Frontiers Augmented highlights selected authors from our issues to create a means for deeper engagement with the content published in the Frontiers Journal. The most recent issue 46.2, edited by Frontiers Co-Editors Debjani Chakravarty, Wanda S. Pillow, and Sarita Gaytán, highlights author Nicolyn Woodcock, Ph.D.
On a walk home from the Saturday farmer’s market, I picked up China Dolls by Lisa See on a whim, from a summer reads display at the public library. It was the type of summer day that prompts you to get outside early, if you must, and lends itself to languishing inside with the A/C blasting all afternoon. After picking a few books, I noticed Lisa See’s China Dolls on a display while queued at the checkouts desk. I didn’t know anything about Lisa See when I left that day with China Dolls, just that the book jacket suggested the type of stories I like – historical fiction, World War II, Asian American women. And I loved it, devouring about half the book by the end of that day.
I could not know how this brief pause in my hurry to get back into the cool comfort of home would impact the next 10 years of my life. In 2014, I was a grad student studying Asian American literature, and on occasion, people I’d only just met might learn of my interests and ask what I thought of Snow Flower and the Secret Fan or tell me how much they loved that novel. Though it’s See’s most well-loved novel, I hadn’t heard of Snow Flower or See herself, except from them, and I never remembered to look them up after these moments passed. My mind did not connect China Dolls to Snow Flower until later, after I finished the novel, as I looked at See’s author photo and wondered why this woman wrote so may books “about China.” I’m not the first to question and judge See––a mixed race, fourth generation, Chinese American––based on her photo or the seemingly stereotypical content of her novels. When I told my dissertation advisor I wanted to write about China Dolls for a seminar paper that fall, she gently suggested exploring something else, that the field of Asian American literary studies is weary of this author. I’m grateful that she didn’t stop me, even if she wasn’t entirely convinced (yet).

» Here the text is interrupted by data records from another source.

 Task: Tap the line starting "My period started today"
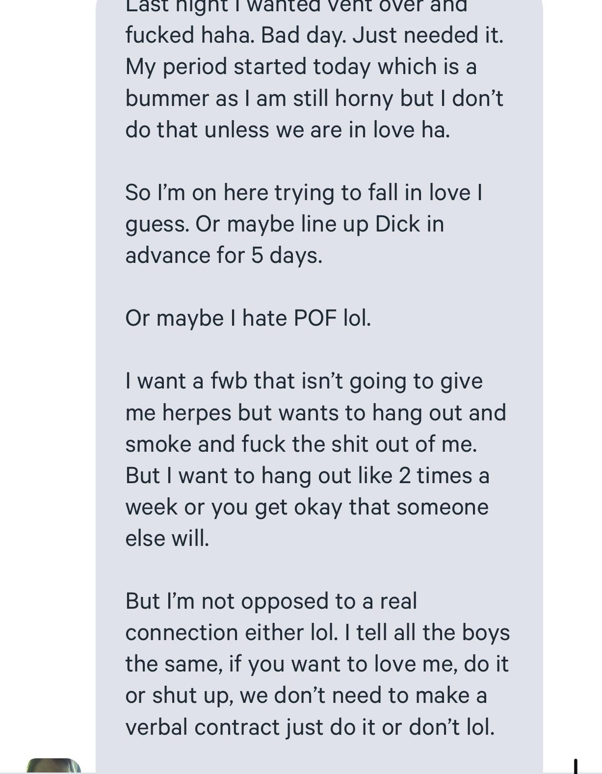301,66
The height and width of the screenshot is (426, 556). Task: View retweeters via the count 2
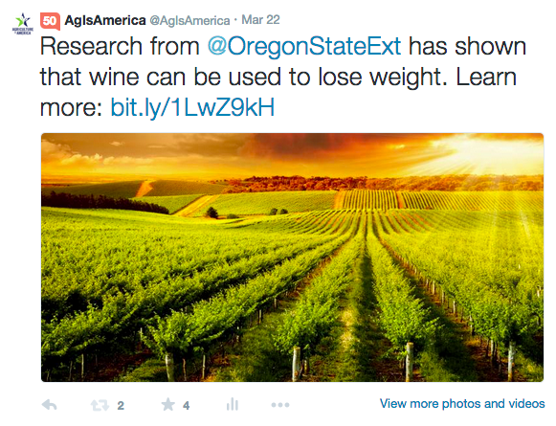coord(121,406)
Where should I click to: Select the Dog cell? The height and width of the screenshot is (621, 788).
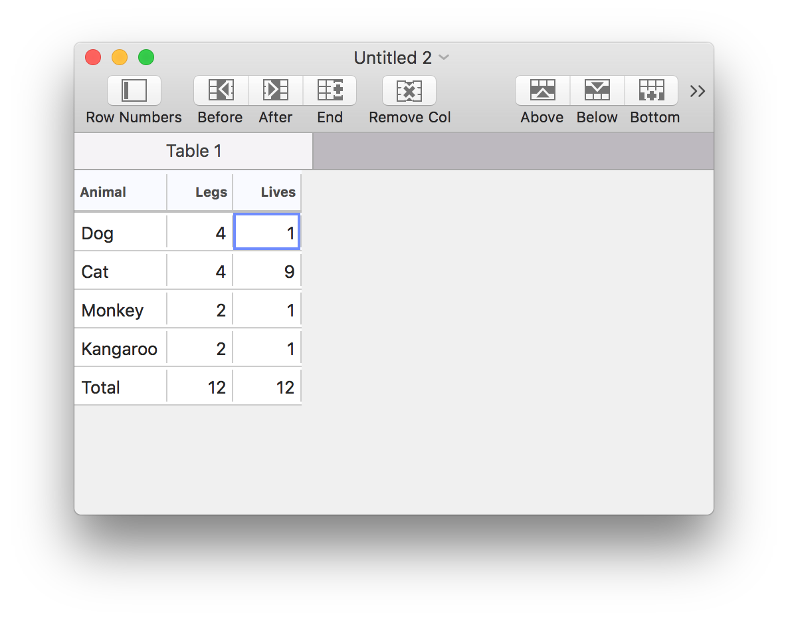tap(120, 233)
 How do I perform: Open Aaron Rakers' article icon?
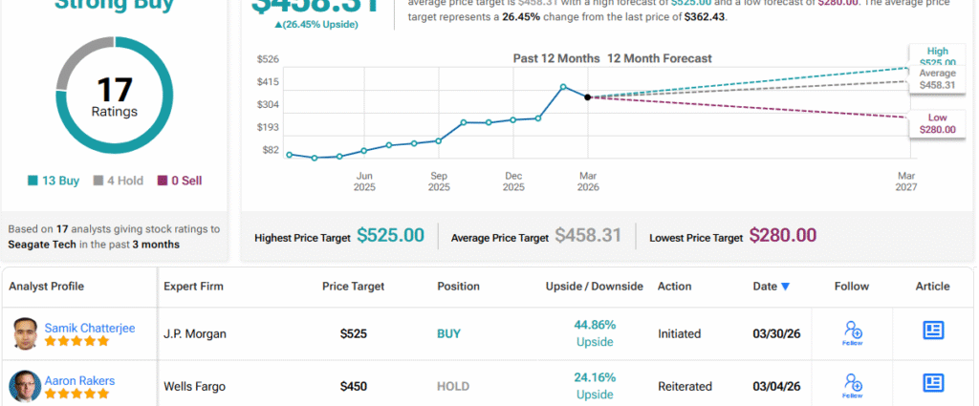[932, 383]
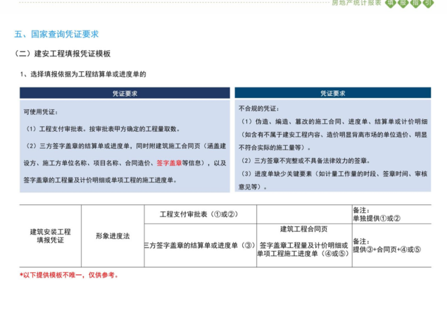
Task: Click the red 签字盖章 text
Action: point(169,163)
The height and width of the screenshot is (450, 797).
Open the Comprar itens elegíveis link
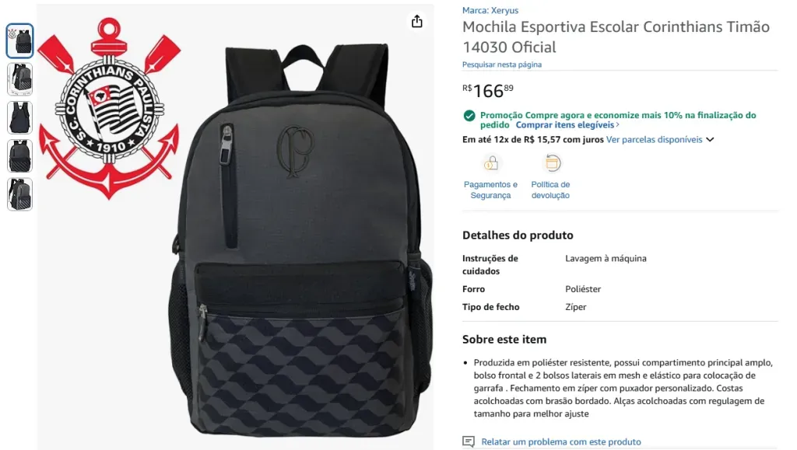[x=567, y=125]
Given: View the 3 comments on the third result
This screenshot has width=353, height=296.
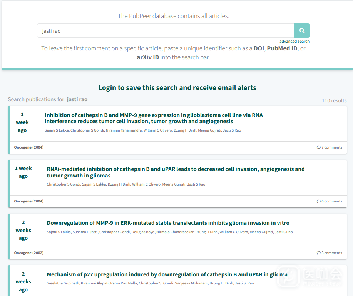Looking at the screenshot, I should pyautogui.click(x=329, y=253).
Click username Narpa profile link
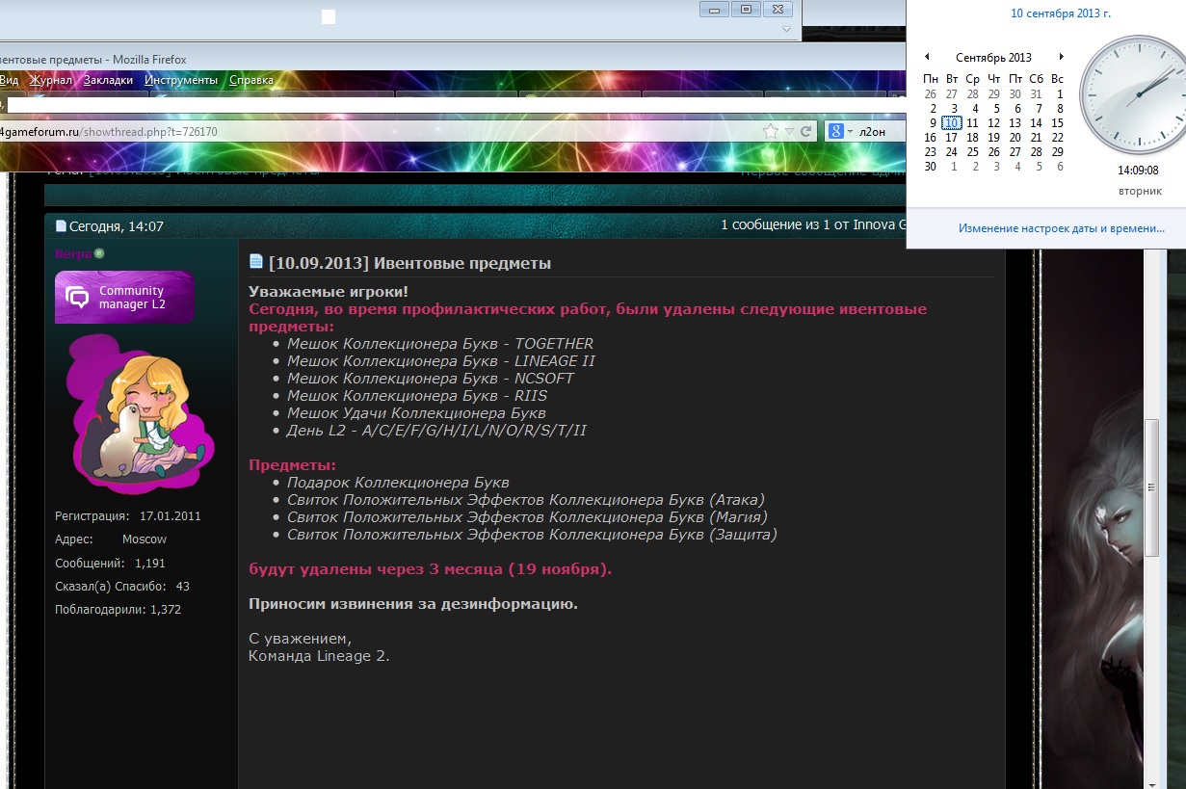This screenshot has height=789, width=1186. (72, 254)
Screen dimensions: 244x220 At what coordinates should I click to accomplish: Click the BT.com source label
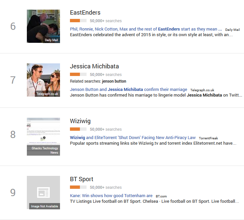coord(161,196)
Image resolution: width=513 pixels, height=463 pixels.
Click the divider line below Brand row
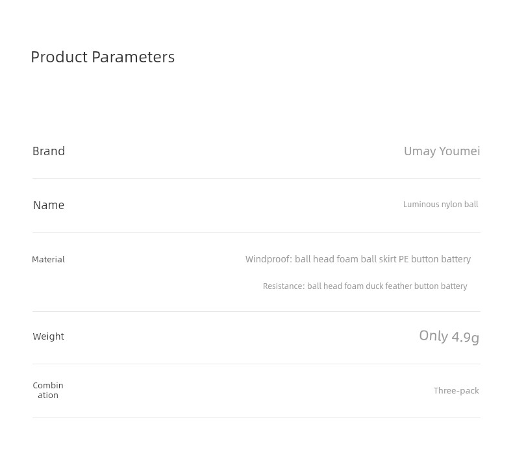(x=257, y=179)

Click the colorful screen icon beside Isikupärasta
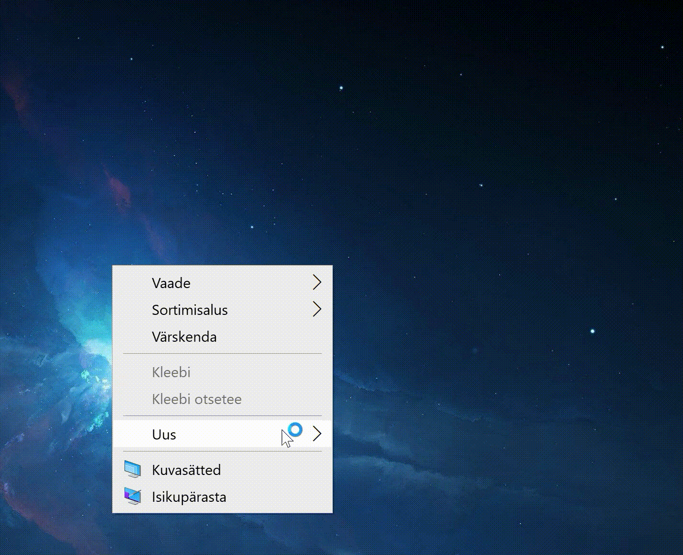tap(133, 497)
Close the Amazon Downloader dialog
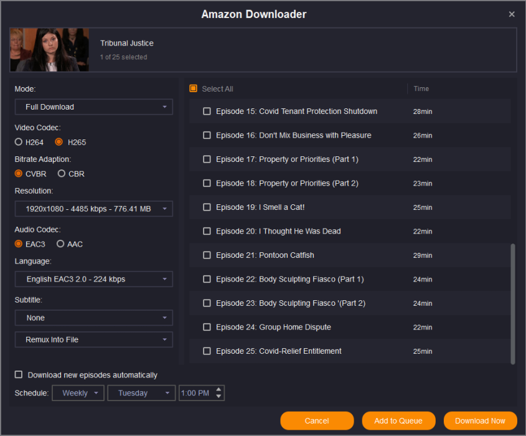 pyautogui.click(x=512, y=14)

Intent on pursuing Asian American food studies, at first, I meant to write about the novel’s depiction of “the Chop Suey Circuit,” a nickname given to groups of Asian American entertainers who traveled to military bases across the US to entertain troops throughout WWII. However, aligning with the topics of my Women’s and Gender Studies seminar that semester, my final paper was ultimately about “intimate labor,” how Asian American women performed work for the benefit of male audiences and in service of the war effort. Fast forward four years and this “final paper” was actually the first draft of the lead chapter in my dissertation, which advocates for reconsidering the entire scholarly approach to the genre of “war literature.” I argue, precisely because of limited expectations about what kind of stories See writes, China Dolls challenges conventions about what war stories are about and who gets to tell them.
This article has been more than 10 years in the making, and in that time, I’m getting caught up on Lisa See’s works. I’m ready whenever someone solicits my thoughts on Snow Flower––and, I do understand why scholars of Asian American literature hesitate to embrace See. The more I read, though, the more I love her work––a love that is not uncomplicated, to be sure. I don’t expect my article to turn the tide completely, but if you’re reading this blog, I hope my article can convince you to give See a(nother) chance.
Nicolyn Woodcock (PhD, Miami University) is trained in twentieth-century American, multiethnic, and Asian American literary studies and her research interests include transpacific US empire, intimacy, war stories, and food studies. She is especially interested in narratives emerging from the spaces and legacies of US war and militarism in Asia since the late nineteenth century. Her articles include “Tasting the ‘Forgotten War'” in the Journal of Asian American Studies, “Narratives of Intimacy in Asian American Literature” in the Oxford Research Encyclopedia of Asian American Literature and Culture, “Reading Midwest Asian America in Celeste Ng’s Everything I Never Told You” in American Studies, and “‘Yellow Fever’ at Whole Foods” in Eating More Asian America.